- **Travail demandé**:
1. D'après le passage sur les plus-values immobilières, combien de transactions ont été enregistrées sur douze mois à fin février 2025 ?
2. Recopiez le passage sur les plus-values immobilières depuis « Cette fenêtre fiscale » jusqu'à « première année d’application. » inclus.
3. Rédigez la suite du passage sur les plus-values immobilières, en reprenant après sa dernière phrase.

- **Passage fourni**:
Prenons une cession après 11 ans avec une plus-value de 200 000 € : le régime actuel laisse subsister un taux effectif d’environ 29,1 %, soit 58 200 € d’impôt. Le projet d’Éric Ciotti ramènerait ce coût à zéro dès la signature, offrant un gain net de 36 200 € par rapport à une année supplémentaire de détention et, surtout, 72 000 € par rapport au régime inchangé de 22 ans.
Le différentiel constitue un solide argument pour vendre plutôt que de conserver un bien dont la rentabilité locative a fortement diminué avec la hausse des taux et la perspective de travaux énergétiques.
Cette fenêtre fiscale devrait surtout concerner les investisseurs individuels entrés entre 2003 et 2014, période de hausse rapide des prix. Sur la base de 803 000 transactions enregistrées sur douze mois à fin février 2025, un abattement linéaire de 20 % par an au-delà de la cinquième année pourrait, selon les projections du Conseil supérieur du notariat, faire basculer 180 000 à 220 000 biens supplémentaires dans la catégorie « cessions potentiellement exonérées » dès la première année d’application.

- **Entrées enregistrées**:
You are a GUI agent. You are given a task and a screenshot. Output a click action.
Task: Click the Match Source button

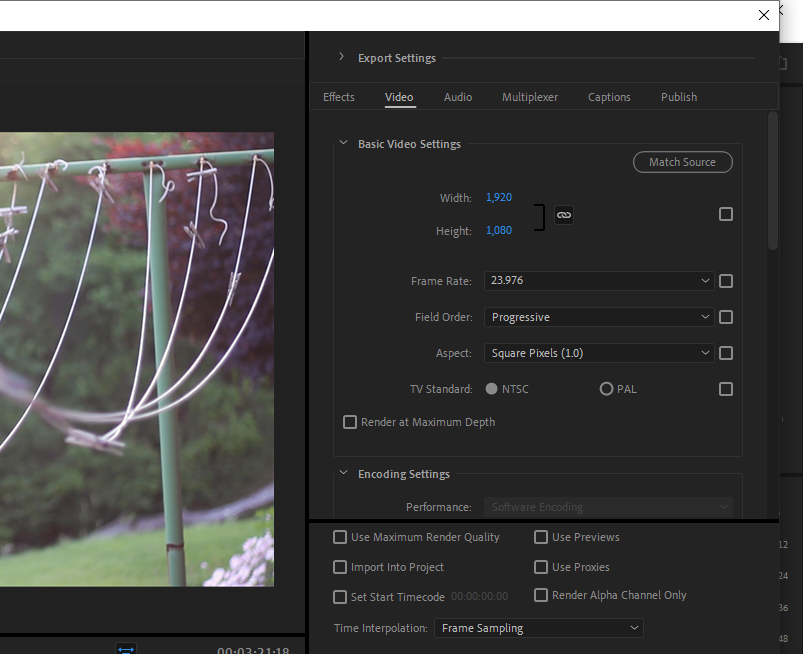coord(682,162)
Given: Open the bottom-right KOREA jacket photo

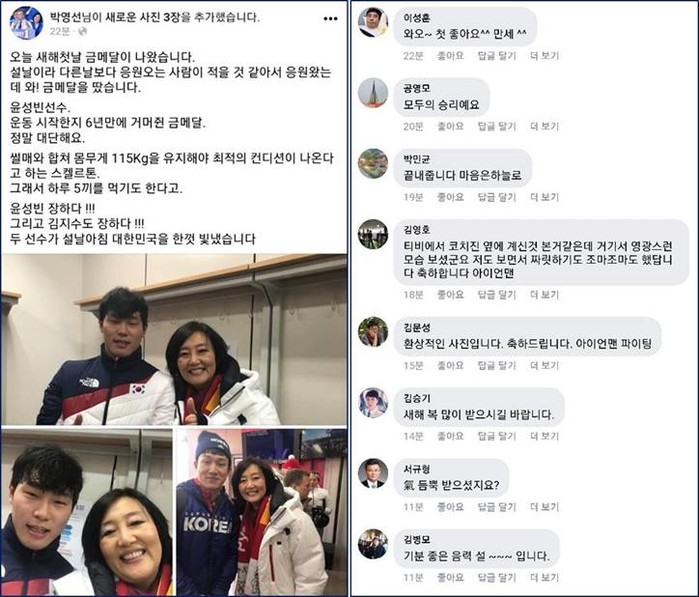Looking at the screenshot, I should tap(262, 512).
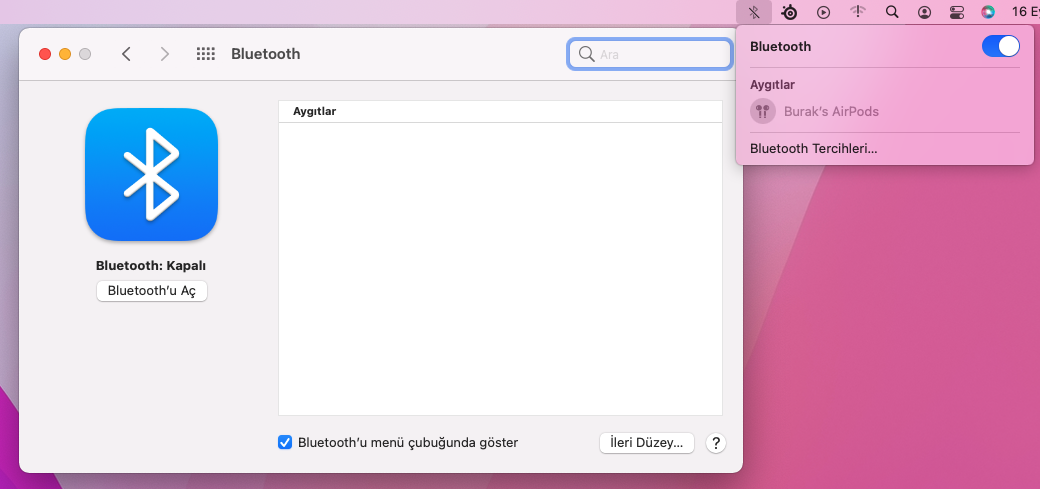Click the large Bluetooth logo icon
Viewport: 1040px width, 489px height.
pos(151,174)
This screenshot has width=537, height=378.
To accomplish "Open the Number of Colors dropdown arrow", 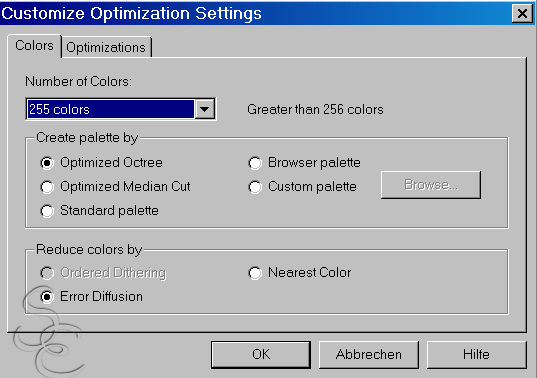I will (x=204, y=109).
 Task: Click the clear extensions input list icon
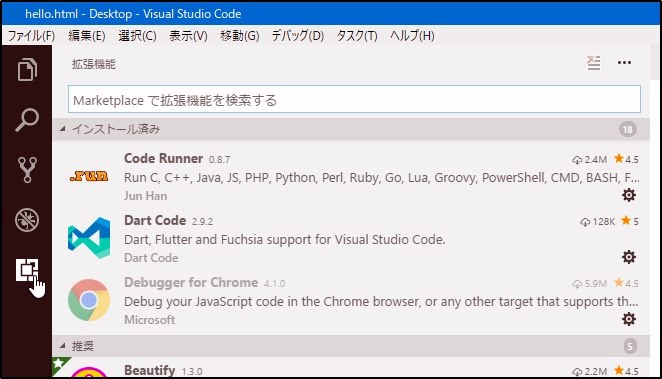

- **Résultats dans l'ordre**:
1. 803 000 transactions.

2.
Cette fenêtre fiscale devrait surtout concerner les investisseurs individuels entrés entre 2003 et 2014, période de hausse rapide des prix. Sur la base de 803 000 transactions enregistrées sur douze mois à fin février 2025, un abattement linéaire de 20 % par an au-delà de la cinquième année pourrait, selon les projections du Conseil supérieur du notariat, faire basculer 180 000 à 220 000 biens supplémentaires dans la catégorie « cessions potentiellement exonérées » dès la première année d’application.

3.
Pour les acquéreurs : davantage d’offres mais une trajectoire de prix incertaine
La Fédération nationale de l’immobilier anticipe 825 000 ventes en 2025, soit un retour à un niveau proche de l’avant-crise. Si le tiers des biens ainsi mis sur le marché bénéficie d’une exonération, la pression haussière liée à la rareté pourrait se détendre, notamment dans les zones très tendues.
Pour les primo-accédants – jusqu’ici concurrencés par les investisseurs conservant leur parc pour franchir le cap des 22 ans –, l’arrivée de biens « libérés » devrait élargir les choix sans nécessairement abaisser les prix immédiatement : en 2024 la correction n’a pas excédé -2,3 % pour les maisons et -1,8 % pour les appartements à l’échelle nationale d'après la Note de Conjoncture des Notaires de France d'avril 2025. Les études notariées soulignent d’ailleurs que la baisse récente est d’abord passée par les volumes, non par un recul massif des valeurs.
En revanche, la disparition du dispositif Pinel au 31 décembre 2024 – qui offrait jusqu’à 21 % de réduction d’impôt sur le prix d’acquisition dans le neuf – réoriente déjà une partie de l’épargne vers l’ancien. L’exonération accélérée pourrait accentuer ce mouvement, car la plus-value future prend davantage de valeur après dix ans qu’un avantage d’entrée déjà supprimé.
À court terme, les acquéreurs devront donc composer avec une offre plus abondante mais aussi plus concurrentielle, surtout si les taux de crédit poursuivent leur lente décrue.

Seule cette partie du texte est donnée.